Why it's better to learn from life than be taught by it.

    Why it's better to learn from life than be taught by it.

    Why it's better to learn from life than be taught by it.

    18 Jan 2019 by Andy Hunt Information Self help

    I recently saw this ‘inspirational’ quote

    “When you replace “why is this happening?” with “what is this trying to teach me?” then everything shifts.

    There is a popular idea in personal growth circles that difficult things are really lessons, provided by God / Universe / Spirit / Source that we need to be taught to progress to our next level of ‘spiritual development’.

    From this perspective, asking the question “What is this trying to teach me?” makes sense.

    It’s probably a better question than “Why is this happening to me?” but I think the metaphor underpinning the question has some serious downsides.

    This metaphor is of the teacher-pupil relationship because if ‘someone’, or ‘something’, is trying to teach me then they must be the ‘teacher’ and I am the pupil.

    In this metaphor the teacher has the knowledge (the right answer) and the authority and power to deliver it. The pupil is the ‘empty vessel’ waiting to be filled with knowledge from the ‘one who knows’.

    The teacher is active and the pupil is passive.

    The ‘this is trying to teach me something’ perspective has some important implications:

    • my experiences have been organised deliberately for my learning.
    • the lessons are provided by the ‘teacher’ and as the pupil I must learn them.
    • if I don’t get the ‘right’ answer from the lesson I must be stupid and the teacher will repeat the lesson until I do get it.
    • if the lesson is repeated then it is my fault it is being repeated.

    It gets worse.

    If you take the “what is this trying to teach me?” out of the abstract into concrete experiences then it looks like a very cruel point of view.

    Imagine, if you will, that your parents families were killed in the Holocaust or in a violent ‘ethnic cleansing’. What is that experience trying to teach you?

    Imagine, if you will, that your young child has been killed by a drunk driver. What is that experience trying to teach you?

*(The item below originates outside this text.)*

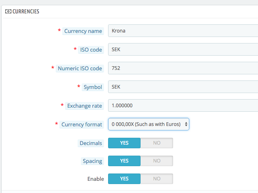Click the ISO code field with SEK
This screenshot has height=193, width=258.
tap(183, 49)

    Imagine, if you will, that you were repeatedly brutalised as a child. What is that experience trying to teach you? What didn’t you ‘get’ that needed it to be repeated time and time again?

    I think these kinds of experiences are tragedies not lessons. If they are intended as lessons then the ‘teacher’ looks like a sadistic sociopath.

    I think there is a better question than “What is this trying to teach me?”

    “What can I learn from this experience?"

    On the face of it, this doesn’t seem like much of an improvement, but I think it has several advantages.

    • there is no ‘teacher’ organising painful experiences for us. (I realise this amounts to heresy for some people).
    • without a teacher I take responsibility for learning from my experiences. I become an active participant in learning rather than a passive recipient of a teaching.
    • because the meaning is mine I don’t need to search for ‘The Right Answer’.
    • other people can have their own learnings from their experience and I don’t need to defend or justify what I learn or criticise what they learn.
    • I can choose whether or not to learn from any experience.
    • because this understanding is mine it is not written on tablets of stone and can grow and develop over time.

    For all these reasons I think it is better to be an active learner than a passive pupil, so I will continue to ask myself “What can I learn from this experience?”